29 Aralık 2014'te yazmışım. Değişen hiçbir şey yok.
Neresinden bakmaya çalışırsam çalışayım ortaya atılan bazı konulara popülizmin ötesinde bir anlam yükleyemiyorum. Şimdi de Osmanlıca. Al sana gündem. Türkçe ile felsefe yapılmaz. Artık sündür de sündür.
Neden mi böyle düşünüyorum ? Çok basit. İlkokul düzeyinde tespitler yapalım şimdi.
Burası Türkiye, dili Türkçe. Tıpkı Fransa ve Fransızca, Almanya ve Almanca, İngiltere ve İngilizce, İspanya ve İspanyolca gibi . . . Doğru mudur ? Doğru.
Gurur duyduğumuz atalarımız üç kıtaya hükmederken elbette dilimize Arapçadan, Farsçadan, Fransızcadan, eski Yunancadan kelimeler girmiş. Bu bir dili başka bir dil yapar mı ? Yapmaz ! Tereddüt var mı ? Yok.
Varsa en küçük tereddüdün, o zaman şöyle sorayım: Çok basitçe, dedim ya ilkokul düzeyinde. Bugünde dilimize İngilizceden , Arapçadan ve sair dillerden girmiş kelimeler var. Bu dilimizi başka bir dil yapar mı ? Mesela “Türkiyece” demek mümkün mü ? Yada Osmanlı döneminde kullandığımız Türkçeyi Osmanlı’nın kurucusu Osman Gazi’nin adıyla “Osmanlıca” diye anıyorsan, bugün kullandığımız Türkçeyi de Türkiye Cumhuriyetinin kurucusu Atatürk’ün adıyla “Atatürkçe” diye mi anmamız lazım ? Böyle bir komiklik olabilir mi ? Olmaz ! Türkçe Türkçedir. Net mi ? Net.
Osmanlı döneminde Arap alfabesini kullanmış olmamız Türkçeyi Osmanlıca yapmaz. Bugün Latin harflerini kullanıyor olmamızda Türkçeyi başka bir dil yapmaz. Bu da net mi ? Net.

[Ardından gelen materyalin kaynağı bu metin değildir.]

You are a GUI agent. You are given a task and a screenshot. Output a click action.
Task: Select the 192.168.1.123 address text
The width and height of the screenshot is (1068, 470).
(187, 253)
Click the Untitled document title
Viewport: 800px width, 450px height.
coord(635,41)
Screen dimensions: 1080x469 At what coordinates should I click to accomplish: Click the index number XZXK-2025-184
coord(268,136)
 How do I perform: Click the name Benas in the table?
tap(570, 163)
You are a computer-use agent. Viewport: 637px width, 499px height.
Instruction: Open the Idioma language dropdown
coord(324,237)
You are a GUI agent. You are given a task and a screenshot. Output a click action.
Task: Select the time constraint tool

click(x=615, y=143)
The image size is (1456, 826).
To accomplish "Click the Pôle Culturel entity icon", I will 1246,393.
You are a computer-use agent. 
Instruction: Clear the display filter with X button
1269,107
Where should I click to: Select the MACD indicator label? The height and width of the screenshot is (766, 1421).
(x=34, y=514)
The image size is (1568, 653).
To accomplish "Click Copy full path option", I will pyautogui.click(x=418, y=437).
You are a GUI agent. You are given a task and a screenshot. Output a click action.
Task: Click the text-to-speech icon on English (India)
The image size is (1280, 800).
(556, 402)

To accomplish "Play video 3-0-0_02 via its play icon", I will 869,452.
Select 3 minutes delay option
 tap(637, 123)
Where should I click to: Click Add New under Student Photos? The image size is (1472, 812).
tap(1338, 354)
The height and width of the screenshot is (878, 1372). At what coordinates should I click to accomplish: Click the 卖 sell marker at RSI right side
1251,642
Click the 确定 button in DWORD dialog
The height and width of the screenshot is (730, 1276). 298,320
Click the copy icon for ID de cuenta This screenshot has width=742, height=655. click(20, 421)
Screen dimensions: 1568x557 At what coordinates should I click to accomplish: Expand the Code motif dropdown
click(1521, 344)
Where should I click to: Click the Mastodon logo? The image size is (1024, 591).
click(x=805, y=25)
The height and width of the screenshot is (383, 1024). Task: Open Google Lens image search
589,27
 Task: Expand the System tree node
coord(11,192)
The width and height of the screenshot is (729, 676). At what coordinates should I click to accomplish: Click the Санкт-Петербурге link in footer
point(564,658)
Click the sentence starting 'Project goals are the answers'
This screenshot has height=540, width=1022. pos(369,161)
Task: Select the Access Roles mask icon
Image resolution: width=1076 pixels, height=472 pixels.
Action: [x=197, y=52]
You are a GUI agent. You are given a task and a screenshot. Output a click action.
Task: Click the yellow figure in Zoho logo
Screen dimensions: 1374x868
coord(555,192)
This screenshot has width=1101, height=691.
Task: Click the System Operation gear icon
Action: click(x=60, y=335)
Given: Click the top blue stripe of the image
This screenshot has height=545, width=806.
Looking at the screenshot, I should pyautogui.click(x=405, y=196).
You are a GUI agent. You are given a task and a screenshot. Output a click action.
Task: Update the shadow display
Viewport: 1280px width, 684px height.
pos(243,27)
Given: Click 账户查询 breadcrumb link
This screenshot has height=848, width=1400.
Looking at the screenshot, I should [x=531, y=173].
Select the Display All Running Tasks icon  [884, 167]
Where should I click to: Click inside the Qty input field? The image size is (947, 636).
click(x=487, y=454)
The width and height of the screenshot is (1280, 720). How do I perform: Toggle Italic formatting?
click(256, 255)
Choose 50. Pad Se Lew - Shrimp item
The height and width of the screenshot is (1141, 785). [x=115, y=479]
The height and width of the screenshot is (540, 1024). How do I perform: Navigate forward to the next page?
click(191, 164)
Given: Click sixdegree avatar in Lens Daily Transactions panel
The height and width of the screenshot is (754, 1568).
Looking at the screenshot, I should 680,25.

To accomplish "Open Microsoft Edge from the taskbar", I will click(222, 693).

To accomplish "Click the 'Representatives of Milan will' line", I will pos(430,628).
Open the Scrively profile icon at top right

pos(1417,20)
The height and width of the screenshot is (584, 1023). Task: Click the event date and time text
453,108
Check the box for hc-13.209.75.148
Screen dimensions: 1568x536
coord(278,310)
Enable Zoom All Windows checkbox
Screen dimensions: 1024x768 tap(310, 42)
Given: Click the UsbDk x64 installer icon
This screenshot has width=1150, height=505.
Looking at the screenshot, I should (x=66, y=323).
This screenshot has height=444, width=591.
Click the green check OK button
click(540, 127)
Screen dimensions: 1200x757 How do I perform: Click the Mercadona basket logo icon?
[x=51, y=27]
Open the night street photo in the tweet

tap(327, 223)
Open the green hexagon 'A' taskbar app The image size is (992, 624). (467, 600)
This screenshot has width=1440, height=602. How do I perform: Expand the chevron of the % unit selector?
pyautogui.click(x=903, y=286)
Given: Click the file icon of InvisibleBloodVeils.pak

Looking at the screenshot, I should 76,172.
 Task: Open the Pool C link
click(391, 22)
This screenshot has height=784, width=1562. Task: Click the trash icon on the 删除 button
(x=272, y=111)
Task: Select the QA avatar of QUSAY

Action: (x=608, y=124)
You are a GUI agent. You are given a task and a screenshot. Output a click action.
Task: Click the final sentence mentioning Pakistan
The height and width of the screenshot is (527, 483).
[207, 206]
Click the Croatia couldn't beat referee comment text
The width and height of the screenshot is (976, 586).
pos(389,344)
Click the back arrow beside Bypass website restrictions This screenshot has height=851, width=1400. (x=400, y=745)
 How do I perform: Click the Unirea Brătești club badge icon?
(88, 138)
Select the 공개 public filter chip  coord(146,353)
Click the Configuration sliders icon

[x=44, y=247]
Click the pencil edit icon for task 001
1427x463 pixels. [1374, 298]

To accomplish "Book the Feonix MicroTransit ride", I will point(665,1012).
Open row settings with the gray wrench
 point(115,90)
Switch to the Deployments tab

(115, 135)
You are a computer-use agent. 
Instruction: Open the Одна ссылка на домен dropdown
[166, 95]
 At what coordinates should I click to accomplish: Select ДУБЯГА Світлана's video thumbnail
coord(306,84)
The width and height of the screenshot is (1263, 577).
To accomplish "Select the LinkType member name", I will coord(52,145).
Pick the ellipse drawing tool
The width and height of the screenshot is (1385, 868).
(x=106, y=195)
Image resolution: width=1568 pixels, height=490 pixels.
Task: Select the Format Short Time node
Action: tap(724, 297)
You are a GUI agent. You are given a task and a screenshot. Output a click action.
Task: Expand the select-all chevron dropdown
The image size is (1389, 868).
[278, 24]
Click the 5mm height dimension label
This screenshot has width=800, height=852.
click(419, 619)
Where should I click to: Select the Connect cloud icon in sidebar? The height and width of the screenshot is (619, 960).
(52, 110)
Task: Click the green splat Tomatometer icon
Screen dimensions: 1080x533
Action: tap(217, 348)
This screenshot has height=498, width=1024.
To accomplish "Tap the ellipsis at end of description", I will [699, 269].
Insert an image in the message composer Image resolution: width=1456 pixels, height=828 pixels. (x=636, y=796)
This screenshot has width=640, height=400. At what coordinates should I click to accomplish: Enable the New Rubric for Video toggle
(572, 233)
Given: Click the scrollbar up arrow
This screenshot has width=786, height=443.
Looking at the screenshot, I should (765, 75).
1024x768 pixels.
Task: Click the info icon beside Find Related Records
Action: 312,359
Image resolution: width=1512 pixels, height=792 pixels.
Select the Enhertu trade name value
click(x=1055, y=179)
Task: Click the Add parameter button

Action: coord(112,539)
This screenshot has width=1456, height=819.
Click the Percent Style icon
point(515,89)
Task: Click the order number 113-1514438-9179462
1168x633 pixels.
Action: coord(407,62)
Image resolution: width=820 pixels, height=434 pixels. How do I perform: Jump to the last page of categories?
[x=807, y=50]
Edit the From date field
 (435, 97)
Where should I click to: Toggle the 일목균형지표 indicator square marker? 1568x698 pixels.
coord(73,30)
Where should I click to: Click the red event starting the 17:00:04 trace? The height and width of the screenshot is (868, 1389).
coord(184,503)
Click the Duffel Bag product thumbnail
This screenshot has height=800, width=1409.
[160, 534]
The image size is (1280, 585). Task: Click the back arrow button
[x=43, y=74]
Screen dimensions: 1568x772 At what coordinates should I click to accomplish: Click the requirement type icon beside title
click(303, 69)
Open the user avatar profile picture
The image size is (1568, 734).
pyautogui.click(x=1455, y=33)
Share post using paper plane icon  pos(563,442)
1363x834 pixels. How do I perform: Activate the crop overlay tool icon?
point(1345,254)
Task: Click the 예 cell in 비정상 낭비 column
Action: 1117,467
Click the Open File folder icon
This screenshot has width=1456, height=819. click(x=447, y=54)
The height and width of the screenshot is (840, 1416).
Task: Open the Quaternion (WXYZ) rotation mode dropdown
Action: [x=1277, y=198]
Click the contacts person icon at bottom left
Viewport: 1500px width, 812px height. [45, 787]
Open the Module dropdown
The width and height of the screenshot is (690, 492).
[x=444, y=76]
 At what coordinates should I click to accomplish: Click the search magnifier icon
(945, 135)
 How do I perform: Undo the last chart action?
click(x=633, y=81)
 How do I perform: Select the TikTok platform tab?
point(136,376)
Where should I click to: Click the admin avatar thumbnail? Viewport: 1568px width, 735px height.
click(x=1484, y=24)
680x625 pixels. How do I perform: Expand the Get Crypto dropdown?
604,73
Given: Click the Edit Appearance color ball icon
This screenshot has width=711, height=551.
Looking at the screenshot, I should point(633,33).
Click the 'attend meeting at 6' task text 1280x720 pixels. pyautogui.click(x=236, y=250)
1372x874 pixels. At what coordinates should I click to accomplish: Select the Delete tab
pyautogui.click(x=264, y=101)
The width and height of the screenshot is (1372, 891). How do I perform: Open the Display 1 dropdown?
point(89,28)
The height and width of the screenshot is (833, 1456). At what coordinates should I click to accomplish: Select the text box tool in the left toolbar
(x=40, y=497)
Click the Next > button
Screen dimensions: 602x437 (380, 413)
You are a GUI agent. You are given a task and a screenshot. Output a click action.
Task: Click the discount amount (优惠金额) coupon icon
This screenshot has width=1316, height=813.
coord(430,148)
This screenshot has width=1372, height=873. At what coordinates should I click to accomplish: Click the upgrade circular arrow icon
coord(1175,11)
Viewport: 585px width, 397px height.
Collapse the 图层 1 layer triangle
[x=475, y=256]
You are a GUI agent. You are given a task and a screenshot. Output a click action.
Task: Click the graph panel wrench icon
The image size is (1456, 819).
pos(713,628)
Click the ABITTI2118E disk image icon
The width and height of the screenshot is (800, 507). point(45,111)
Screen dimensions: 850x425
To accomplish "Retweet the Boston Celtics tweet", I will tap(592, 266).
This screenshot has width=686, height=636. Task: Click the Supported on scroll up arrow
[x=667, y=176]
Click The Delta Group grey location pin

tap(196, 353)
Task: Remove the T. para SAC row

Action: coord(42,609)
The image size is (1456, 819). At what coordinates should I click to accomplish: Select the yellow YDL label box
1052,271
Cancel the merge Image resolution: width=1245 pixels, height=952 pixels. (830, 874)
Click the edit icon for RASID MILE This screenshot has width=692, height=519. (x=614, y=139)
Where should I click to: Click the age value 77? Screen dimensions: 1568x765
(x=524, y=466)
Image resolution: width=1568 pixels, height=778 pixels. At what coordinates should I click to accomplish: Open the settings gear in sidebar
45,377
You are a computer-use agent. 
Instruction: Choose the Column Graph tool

Ha tanımlamak ve ayırt edebilmek için önüne arkasına bir şeyler ekleyebilirsin. “Osmanlı Türkçesi”, “Eski Türkçe” vb. gibi. Mesela dedem her iki alfabeyi de iyi bilirdi. Not alırken bazen günümüz alfabesini, bazen de Osmanlı döneminde kullanılan alfabeyi kullanırdı. “Eski yazı” derdi, “eski Türkçe” dediğini de hatırlıyorum.
İstersen dil konusunda döneminin en önemli otoritesinin yaklaşımından da bahsedelim. İçimizde kalmasın. Şemseddin Sami. Arnavut asıllı Osmanlı yazarı. 1850-1904 yılları arasında yaşamış. Ansiklopedist ve sözlükçü. İlk Türkçe roman olan Taaşşuk-ı Talat ve Fitnat'ın, ilk Türkçe ansiklopedi olan Kamus-ül Alam'ın ve ilk geniş kapsamlı Türkçe sözlük olan Kamus-ı Türkî'nin yazarı.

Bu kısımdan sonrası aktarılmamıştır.